EIGHT violent criminals were charged or convicted with murder, rape or another further serious offence while under supervision in the region last year, it was revealed yesterday.
One offender, on Teesside, was under the most rigorous monitoring by the Probation Service and other agencies, after being assessed as among the “critical few” – those posing the highest risk of harm to the public.
Meanwhile, 172 registered sex and violent offenders in the North-East and North Yorkshire were returned to prison for breaching the terms of their release licences.
And the annual figures revealed that 3,042 criminals were being supervised under multi-agency public protection arrangements (Mappas) – of which 2,093 were sex offenders.
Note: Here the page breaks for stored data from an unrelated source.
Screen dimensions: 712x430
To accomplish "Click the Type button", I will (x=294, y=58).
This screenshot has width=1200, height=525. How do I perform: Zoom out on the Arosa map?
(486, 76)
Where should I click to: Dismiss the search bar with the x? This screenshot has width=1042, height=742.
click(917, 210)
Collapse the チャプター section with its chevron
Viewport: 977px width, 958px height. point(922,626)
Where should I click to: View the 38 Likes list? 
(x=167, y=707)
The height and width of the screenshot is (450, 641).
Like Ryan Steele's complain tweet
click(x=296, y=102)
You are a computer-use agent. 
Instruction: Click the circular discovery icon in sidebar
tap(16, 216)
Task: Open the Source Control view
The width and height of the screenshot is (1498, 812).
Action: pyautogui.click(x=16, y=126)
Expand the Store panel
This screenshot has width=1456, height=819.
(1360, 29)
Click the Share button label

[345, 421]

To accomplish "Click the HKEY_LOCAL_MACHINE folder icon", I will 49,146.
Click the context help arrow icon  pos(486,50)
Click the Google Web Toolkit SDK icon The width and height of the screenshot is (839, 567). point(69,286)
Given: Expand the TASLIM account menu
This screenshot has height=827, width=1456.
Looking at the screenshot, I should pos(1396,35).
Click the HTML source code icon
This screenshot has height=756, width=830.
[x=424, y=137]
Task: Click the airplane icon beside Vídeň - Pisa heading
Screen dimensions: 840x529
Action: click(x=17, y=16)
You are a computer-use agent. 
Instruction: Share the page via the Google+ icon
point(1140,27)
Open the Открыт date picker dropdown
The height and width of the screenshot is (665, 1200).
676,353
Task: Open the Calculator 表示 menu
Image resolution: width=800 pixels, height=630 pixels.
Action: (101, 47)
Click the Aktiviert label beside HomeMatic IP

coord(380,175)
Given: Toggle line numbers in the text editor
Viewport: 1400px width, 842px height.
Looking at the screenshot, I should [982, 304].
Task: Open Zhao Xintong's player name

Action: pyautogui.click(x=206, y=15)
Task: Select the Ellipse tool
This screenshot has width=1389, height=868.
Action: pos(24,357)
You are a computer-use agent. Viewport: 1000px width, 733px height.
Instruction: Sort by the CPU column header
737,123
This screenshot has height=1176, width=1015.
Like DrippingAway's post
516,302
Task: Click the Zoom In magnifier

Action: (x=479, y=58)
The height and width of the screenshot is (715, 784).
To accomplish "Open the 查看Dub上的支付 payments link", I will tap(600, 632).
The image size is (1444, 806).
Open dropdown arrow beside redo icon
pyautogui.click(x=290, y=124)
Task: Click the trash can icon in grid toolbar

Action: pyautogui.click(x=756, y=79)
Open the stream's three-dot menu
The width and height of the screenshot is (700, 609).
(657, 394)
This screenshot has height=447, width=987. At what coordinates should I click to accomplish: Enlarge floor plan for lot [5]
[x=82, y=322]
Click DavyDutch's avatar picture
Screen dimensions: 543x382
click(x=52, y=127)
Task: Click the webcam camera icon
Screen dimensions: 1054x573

But a row broke out over the scale of serious re-offending, after the Ministry of Justice admitted this year’s figures excluded those charged with wounding with intent to cause grievous bodily harm.
Across England, in 2008-9, the change helped reduce the number charged with a serious offence – carrying a jail term of at least 14 years – from 79 to 48. Of those 48, four were in Northumbria, including two sex offenders. All were at “level two” supervision, a step below those considered most dangerous.
None was in County Durham, while in North Yorkshire, one level two offender was charged, with a further two convicted of a serious offence, having been charged during the previous 12 months.
The Teesside case also involved someone charged last year, but convicted in the past 12 months, said Hazel Willoughby, director of public protection for Durham and Teesside.
Alan Duncan, the Tories’ justice spokesman, said there had been increases in the number of serious further offences committed by the most severe offenders and the number returned to prison.
Last night’s Panorama programme revealed that at least 125 re-offences were excluded from yesterday’s official Government figures.
They were offences suspected of being committed by sexual and violent criminals placed in the lowest tier – level one – who receive far less strict supervision.
Harry Fletcher, of the National Association of Probation Officers, blamed a lack of resources, saying: “There aren’t enough police officers or probation officers to cover the cases that we’ve got.”